This page is dedicated to everything Tommy. Tommy has his own incredible story and is a miracle from God.
I talked about Tommy's birth briefly in "Our Story" but I will go into more detail now about his struggles through out his early childhood.
Tommy was born 14 weeks premature weighing in at a whopping 1lb 12oz and 13.5 inches long. He lost weight and at one time weighed as little as 1lb 7oz. Can you picture taking a pound and a half of hamburger and forming it into the shape of a baby? Tiny little guy.
He had respiratory problems from the beginning and suffered a brain hemorrhage shortly after birth. He was in the hospital for 137 days. After many ups and downs on December 4th, he developed a severe lung and blood infection and suffered cardiac arrest. When we arrived at the hospital that evening, we had no idea that he had gotten so bad and were wisked into a private room. We thought he had died. We were told that he was very ill and if he continued to deteriorate we should consider stopping his life support. Can you imagine hearing those words? I still cry sometimes when I think about it. Those 3 weeks that he lay near death in Good Sam were 3 of the worst weeks in my life. We had tried so hard to have a baby and here we were waiting for him to die. They gave him less than a 5% chance of surviving the infection.

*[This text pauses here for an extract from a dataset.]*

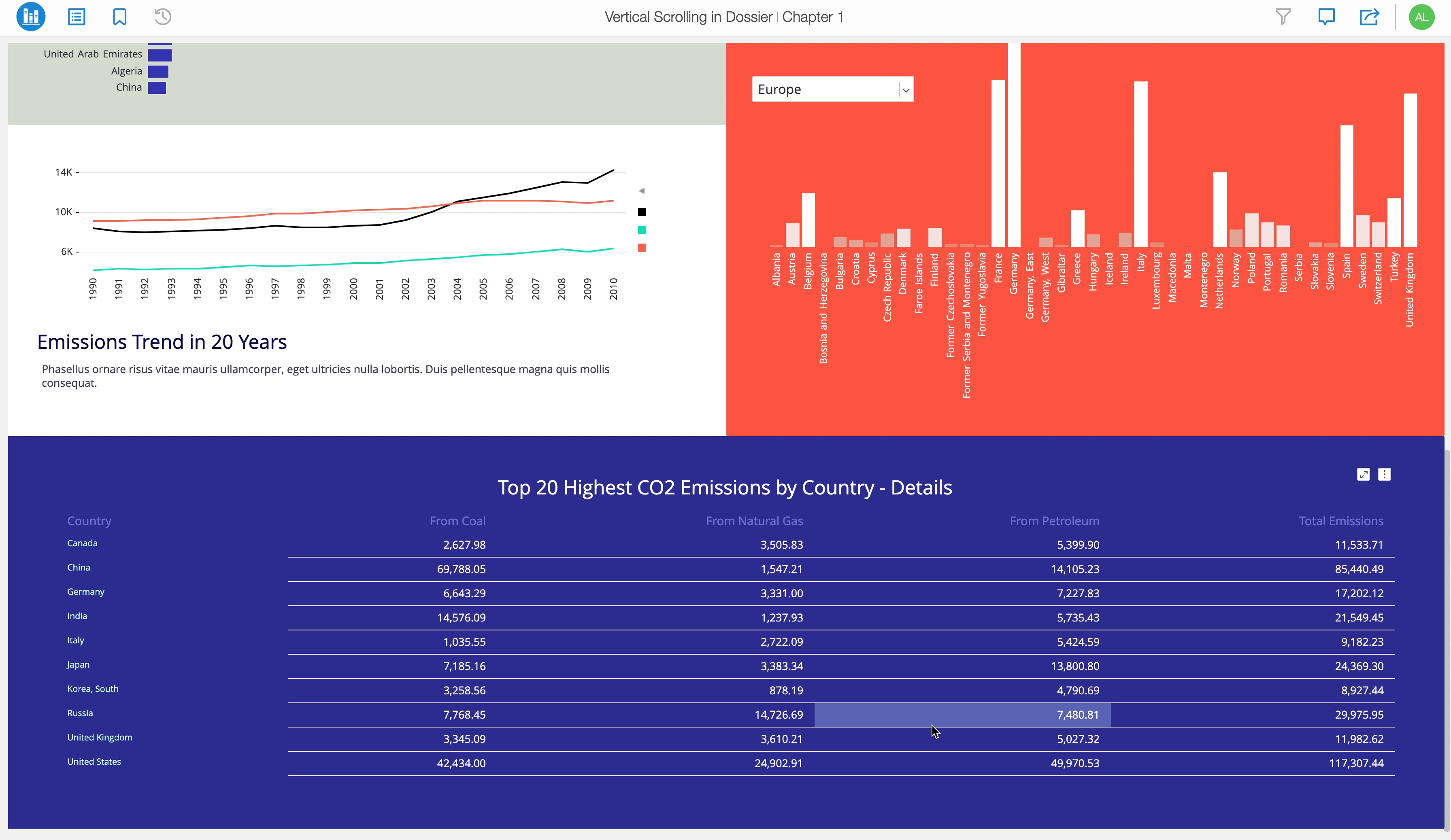Maximize the emissions details grid
The image size is (1451, 840).
click(1363, 474)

He had surgery to put in a central line near his heart to give him his antibiotics and so they wouldn't have to keep sticking him.

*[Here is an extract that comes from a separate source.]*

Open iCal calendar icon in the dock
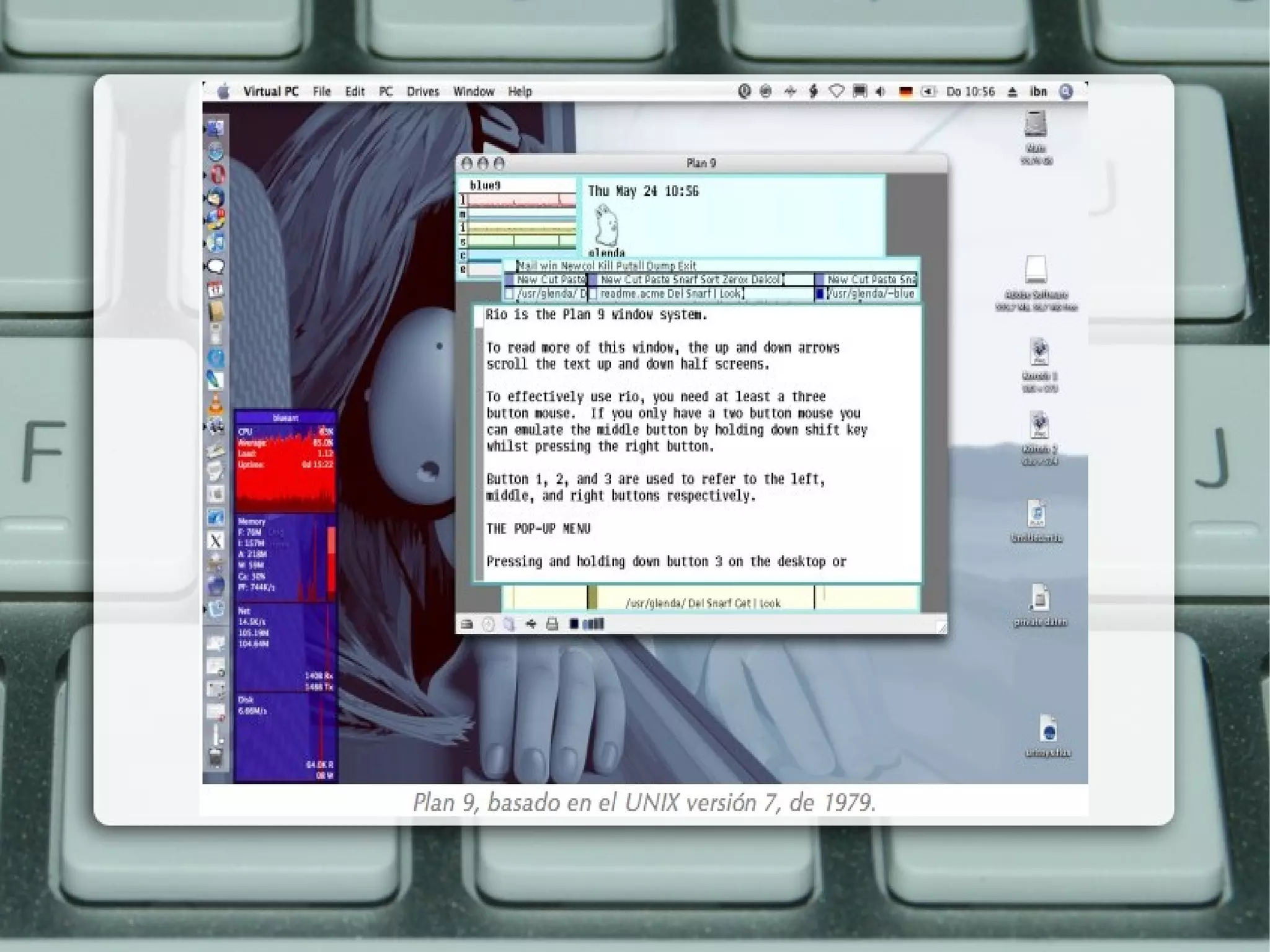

God is amazing. On Christmas Eve, Tommy started improving and by New Year's Eve he was drinking from a bottle and only on oxygen. But his battle was far from over.
He developed strider(heavy wheezing) so in mid January he was transported to Children's for a bronchoscopy. They found his airway was the size of a pencil lead. He returned to Good Sam and was put on steroids to try to open the airway but by February 1 he was back on a ventilator and on his way to Children's for a possible tracheostomy. Another bronchoscopy showed no improvement, so he was given more steroids and other drugs to try to reduced the swelling. Finally, his air way opened up and on February 28, 1995 we took him home.

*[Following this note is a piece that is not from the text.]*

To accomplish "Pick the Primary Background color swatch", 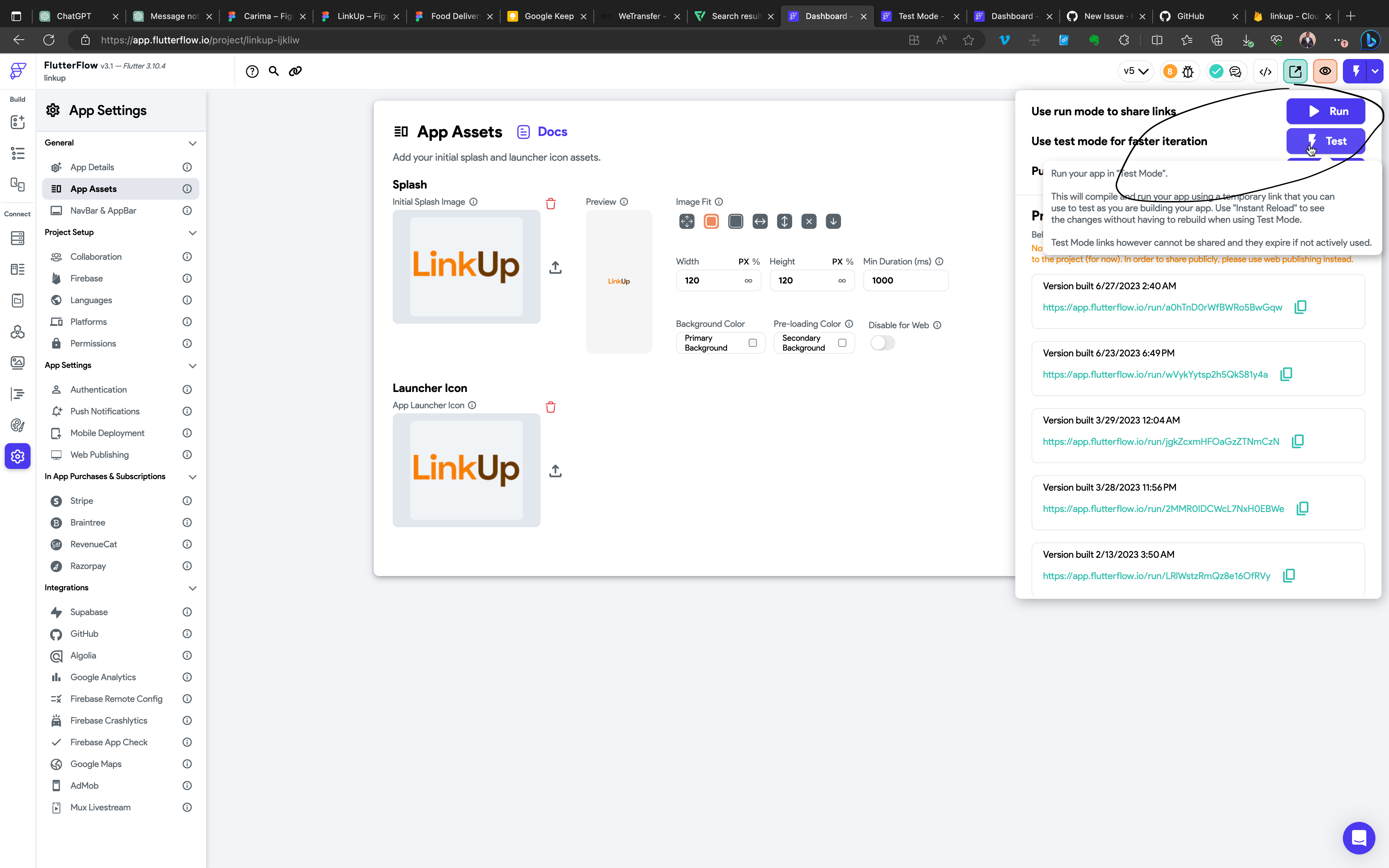I will 752,343.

He was on oxygen until July. He had an enormous hernia and had surgery for that in May.
Before Tommy was eight he had 8 surgeries. He had pneumonia twice and RSV every fall until he was 6. He had years of physical, occupational and speech therapy. Finally when he was 9, everything was as normal as it could be. He suffers from sensory integration dysfunction, which prevents him from feeling pain, hot and cold like normal people. He can be very sensitive to certain sounds. When he was a baby, blow dryers and smoke alarms totally freaked him out. He had trouble keeping up in school but now is a normal teenager.
All he is dealing with now is scoliosis and hopefully he will out grow that.
The Doctors said he would always be small and grow no taller than 5'9". What do they know? He is already 5'10 and still growing.
I have no idea what God has in store for this special child but it must be something wonderful for him to save his life. I enjoy watching him play baseball. If only he would clean up his language.
Now he loves all things baseball. Ask him anything about baseball and he can tell you the answer.